• SOURCE DOCUMENT:
=== Section Start ===

I’ve been on a cover tear, so perhaps you can guess what’s coming next. 😀
Sarvet’s Wanderyar once featured a pen-and-ink illustration by Kay Nielsen, but now it possesses art by John William Waterhouse – an oil painting in vibrant color.
Winter Glory, the other novella in the Kaunis Clan Saga, was adorned by a pen-and-ink rendition of Kay Nielsen’s northern skier. Now that ebook also features art in color.
Clearly the Kaunis Clan novel, Livli’s Guft, would need a new cover as well.
My first sweep through the portfolio of John William Waterhouse did not turn up anything that grabbed at me. I considered his Annunciation (even did a mock-up with it), but had reservations about it.
I worked on other things, while I pondered. When those things were finished, I revisited the Waterhouse portfolio. This time I saw something: The Crystal Ball. I suspect the artist may have been thinking about wiccan paraphernalia when he painted it. But another angle altogether comes to view when the painting is considered in light of my protagonist.
She’s a healer. In her culture, she’s the equivalent of a doctor. Which means that of course she studies anatomy, and like many people in the medicine of the past, she scrutinizes the physical clues that people leave behind, such as the skeleton. That’s what that skull is doing on the table in the scene.
The weighty tome is a medical text. And the crystal ball is not actually a crystal ball, but the sphere of light that she sees in her mind’s eye when she exerts her healing powers.
So…I had found the right piece of art. I opened up Photoshop and went to work. Check out the results below!
Livli struggles with a secret she keeps from everyone, even her closest friends, and she must solve the problem at its heart before she’s discovered.
She’s certain the answer lies in a fragment of folklore and magic half-remembered from her childhood. Almost certain.
She wouldn’t need forgotten magic if only the men and women of her secluded mountain culture dwelt together. But the women—and Livli—inhabit their sister-lodge atop its lofty bluff, while the men live apart in their brother-lodge several valleys away.
Unless she can force a change, Livli stands to lose everything . . . including the most precious thing in her life: her son.
A story of secrets, shibboleths, and deep-forged strength told with insight and engaging intimacy.
PRAISE FOR LIVLI’S GIFT
“I started reading and couldn’t put it down. I love the world and the characters she has created.” – Goodreads review
“I have never read a novel that made me feel so good. Mrs Ney-Grimm, you absolutely BLEW MY MIND! . . . It was so unique, so original . . . Usually I blast through the pages of a book that I love, but Livli’s Gift made me want to go as slow as possible, absorbing every moment of bliss.” – Goodreads review
EXCERPT FROM LIVLI’S GIFT
Livli rerolled the scroll carefully, returned it to its pigeonhole, and sighed. The whisper of her breath sounded loud in the quiet space, as had the crackle of the brittle parchment and the faint click of the closing cabinet door.
The tale of The Princess and the Griffon did not have the reference she was looking for. Neither had The Lindworm’s Eyrie nor Triton’s Egg.
“Why am I bothering,” she murmured. “It’s a wild gos chase.”
But she knew why she was bothering. She really, really wanted the information in whatever tale it was.
“I wish I could remember.”
But she couldn’t remember.

=== Section End ===

• EXTRACTED DATA:
=== Section Start ===

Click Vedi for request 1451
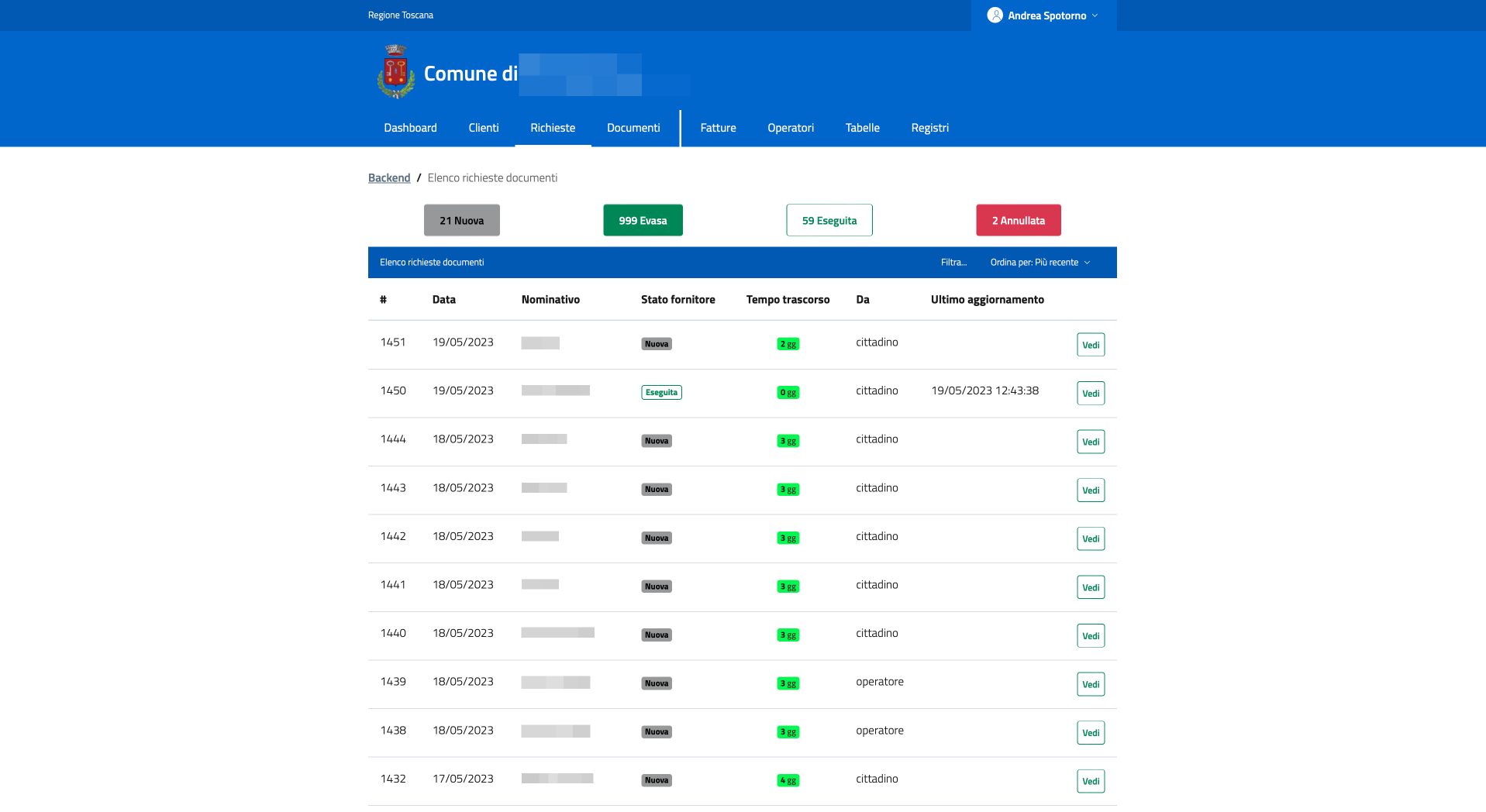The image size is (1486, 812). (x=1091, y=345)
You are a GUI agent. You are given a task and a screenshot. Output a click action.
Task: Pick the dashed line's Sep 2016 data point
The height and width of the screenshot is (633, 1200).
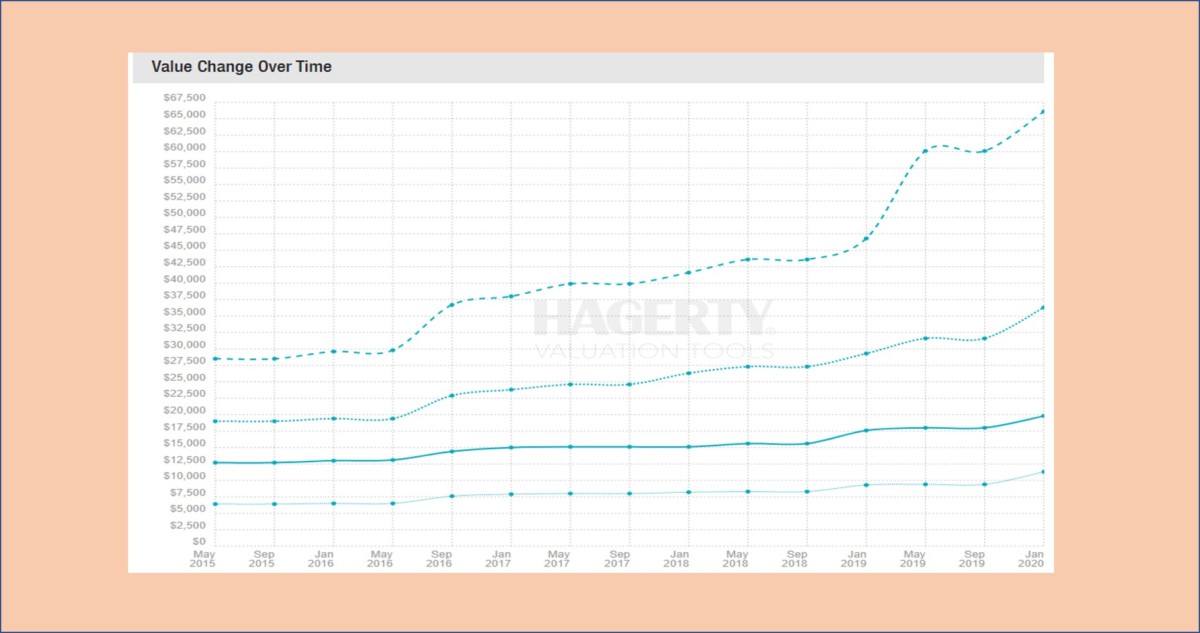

=== Section End ===

From the post above about the new cover for Livli's Gift, transcribe word for word the passage starting with "The tale of" and going on through "she couldn’t remember.".

• SOLUTION FOR THIS PROBLEM:
The tale of The Princess and the Griffon did not have the reference she was looking for. Neither had The Lindworm’s Eyrie nor Triton’s Egg.
“Why am I bothering,” she murmured. “It’s a wild gos chase.”
But she knew why she was bothering. She really, really wanted the information in whatever tale it was.
“I wish I could remember.”
But she couldn’t remember.